Venous blood of BKpro (n=7) and non-BKpro (n=9) patients was collected in the morning hours using EDTA tubes. sTNF-α, sTNFRs and leptin plasma levels were quantified using the enzyme-linked immunosorbent assay (ELISA). Other tests performed included: erythrocyte sedimentation rate (ESR), body mass index (BMI) and IOP. Patients with underlying inflammatory conditions were excluded from this study.
Median ± standard error of means for age (59±3.7 years), BMI (25±1.5), IOP (15±1 mmHg) and ESR (9±1.8mm/hr) were similar among the groups (p>0.07; Mann-Whitney test). Likewise, sTNF-α (1.4±0.2 ng/mL), sTNFR-I (911±55 ng/mL), sTNFR-II (2433±191 ng/mL) and leptin (18.463±5.679 pg/mL) levels were not statistically different (p>0.11) among the groups; however, the sTNF-α/sTNFR-I ratio was significantly higher in the BKpro group (0.0022) compared to the non-BKpro (0.0013; p=0.04).
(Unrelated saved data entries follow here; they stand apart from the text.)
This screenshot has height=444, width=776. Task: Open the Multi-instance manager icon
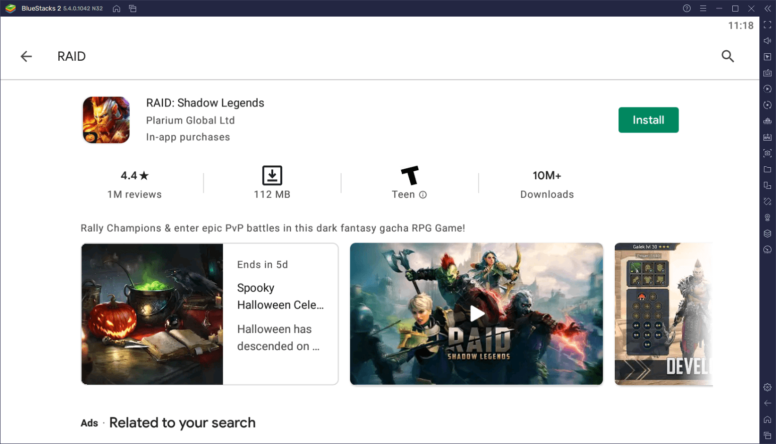[x=767, y=234]
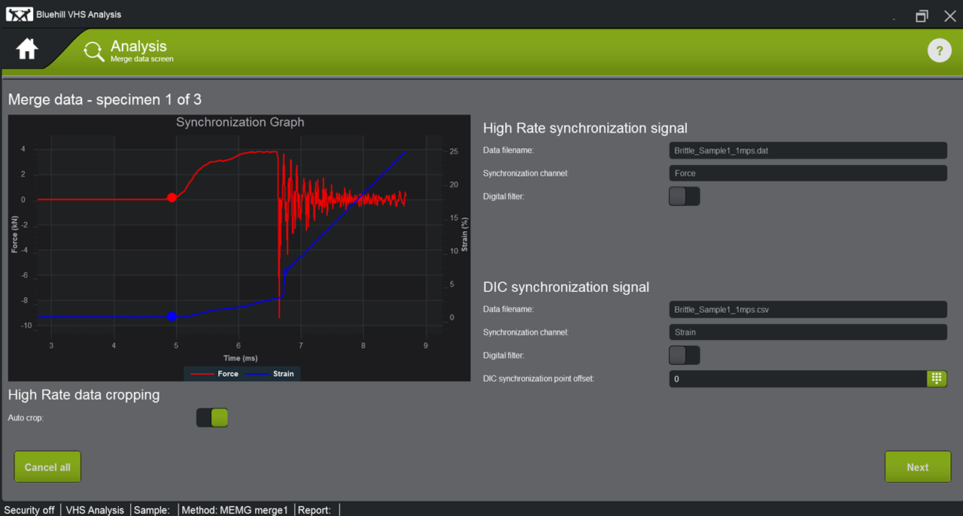Disable Auto crop for High Rate data

click(211, 417)

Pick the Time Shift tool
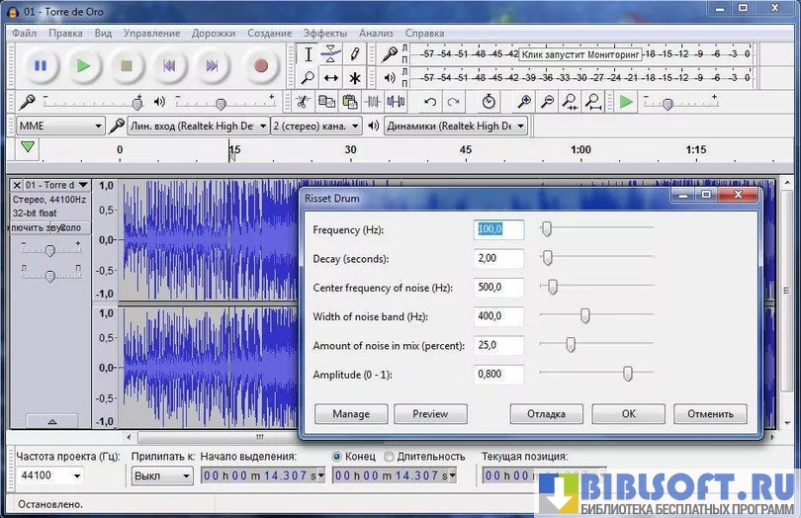click(331, 77)
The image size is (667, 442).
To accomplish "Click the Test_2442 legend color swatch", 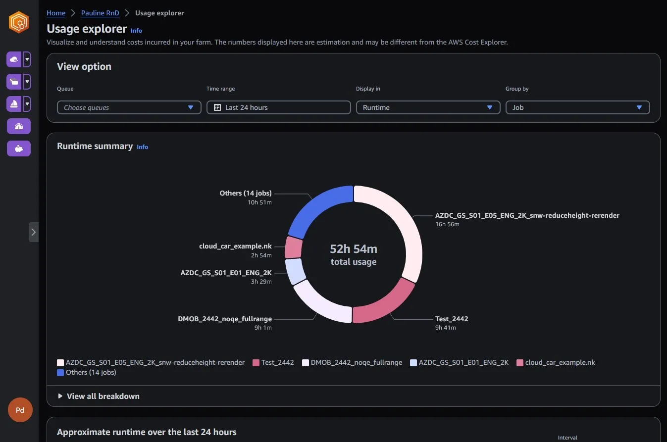I will 256,363.
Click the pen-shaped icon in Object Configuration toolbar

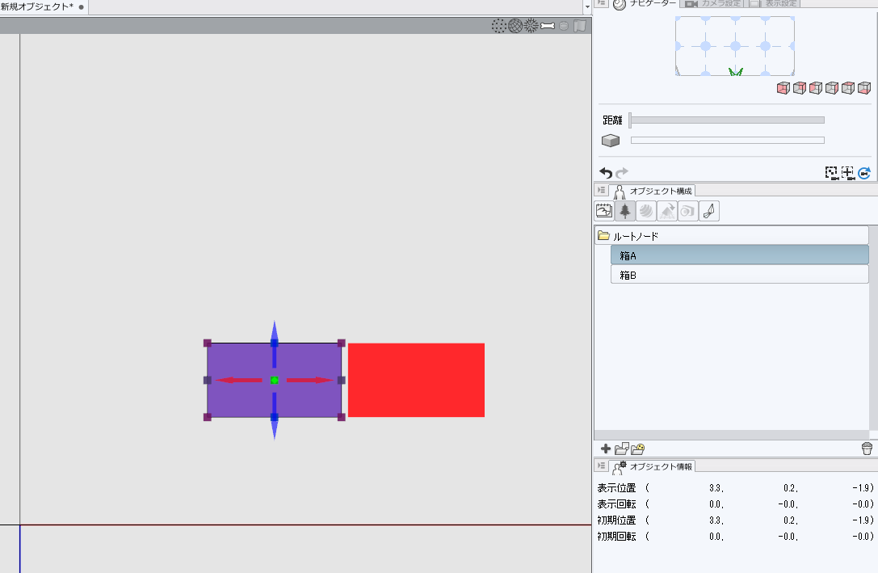[x=708, y=212]
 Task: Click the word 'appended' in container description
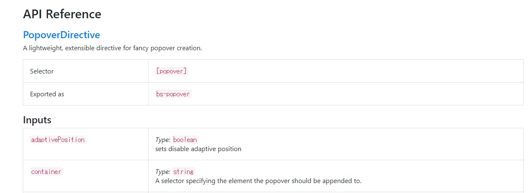[x=340, y=181]
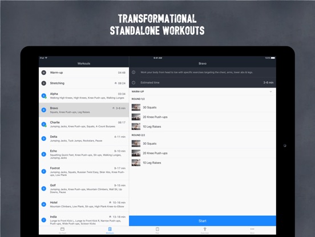Select the Charlie workout

click(x=84, y=124)
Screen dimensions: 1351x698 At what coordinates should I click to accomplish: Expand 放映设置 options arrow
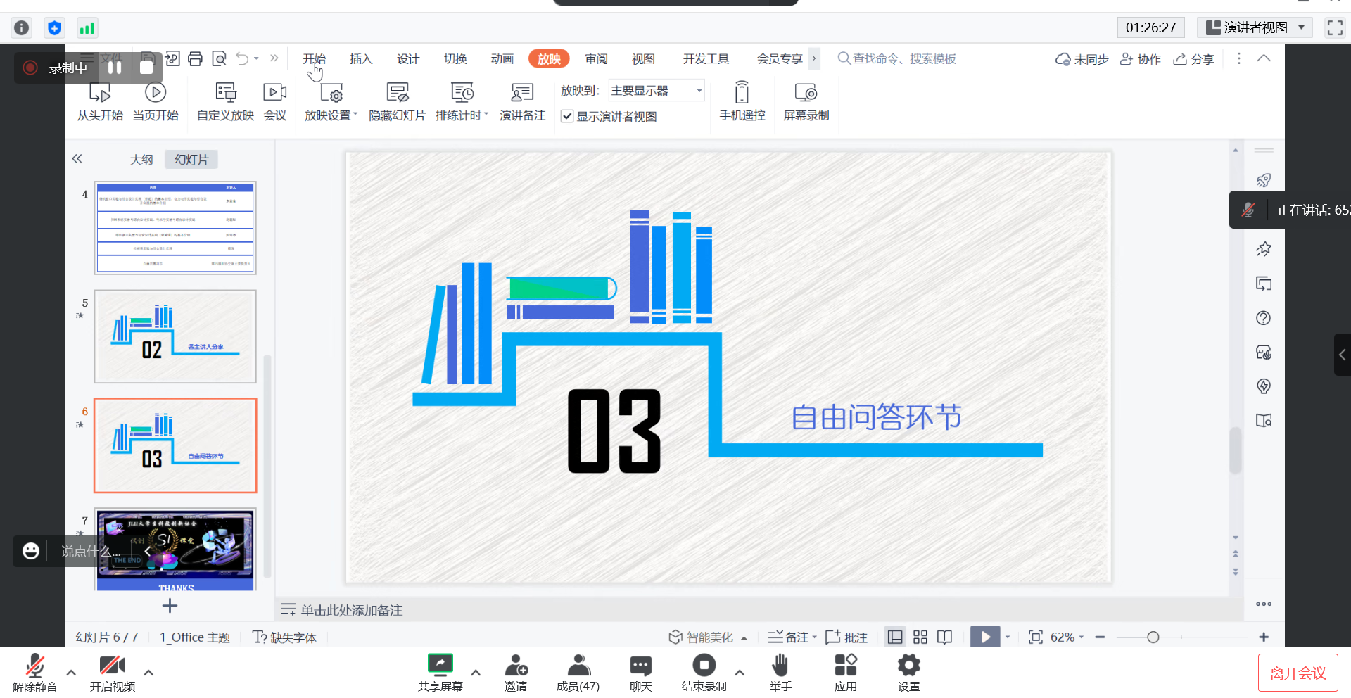click(355, 115)
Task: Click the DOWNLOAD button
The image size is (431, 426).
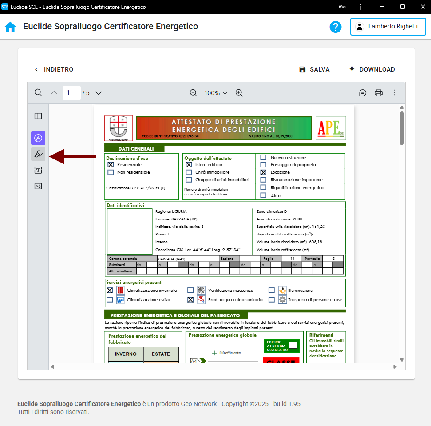Action: click(372, 69)
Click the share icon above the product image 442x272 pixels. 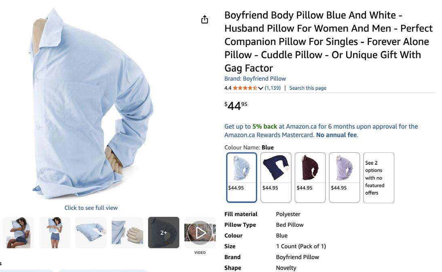(205, 19)
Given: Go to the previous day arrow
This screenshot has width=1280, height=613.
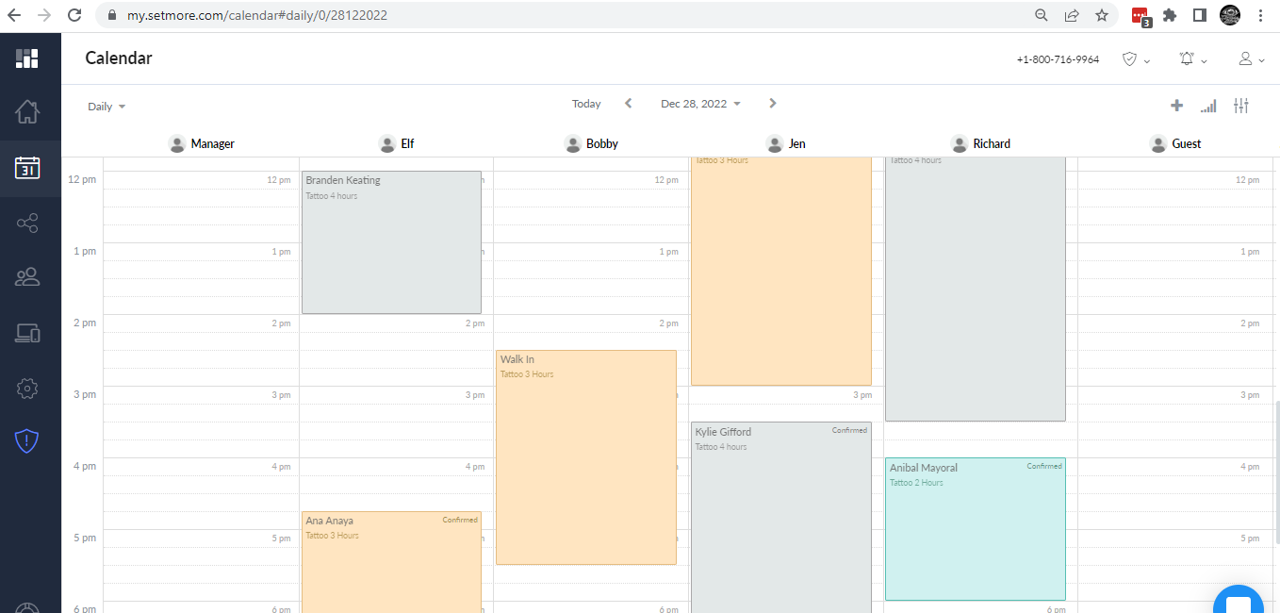Looking at the screenshot, I should (629, 104).
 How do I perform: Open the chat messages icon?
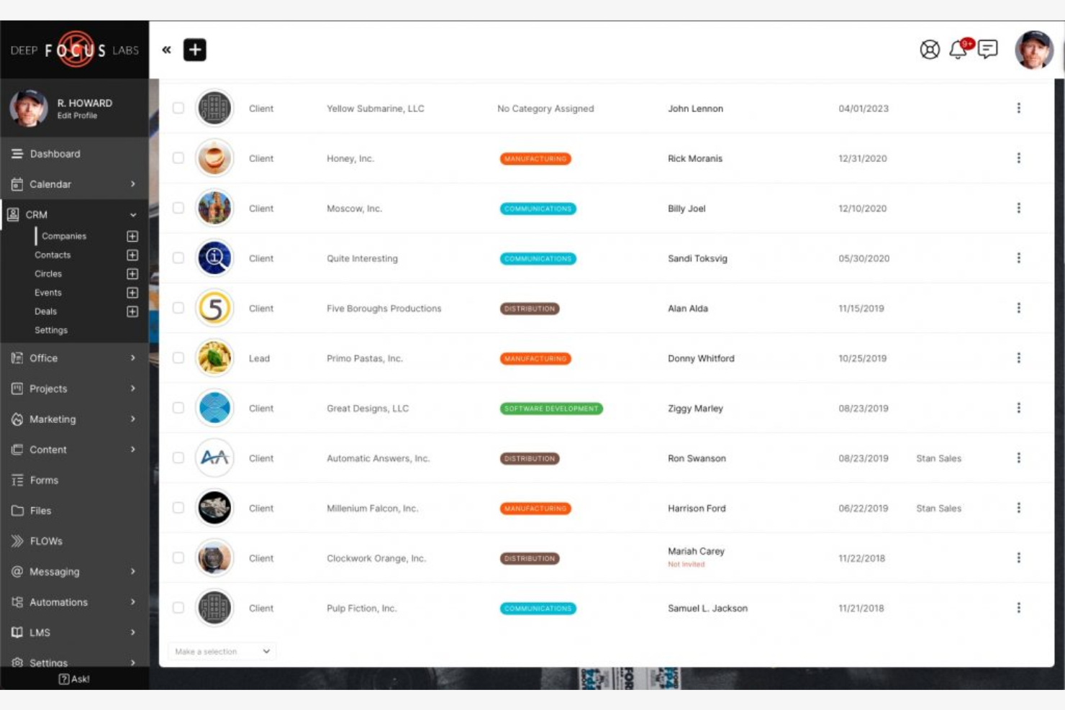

In this preliminary study, sTNF-α to sTNFR-I ratio was elevated in BKpro patients. This elevation can be attributed to the persistent, subclinical, corneal wound healing, measurable in the blood plasma. The increase in ratio can result in inadequate inhibition of sTNF-α, and detrimental effects on retinal ganglion cells. Further evaluation of a larger sample size, with sub-classification of glaucoma patients, is currently underway.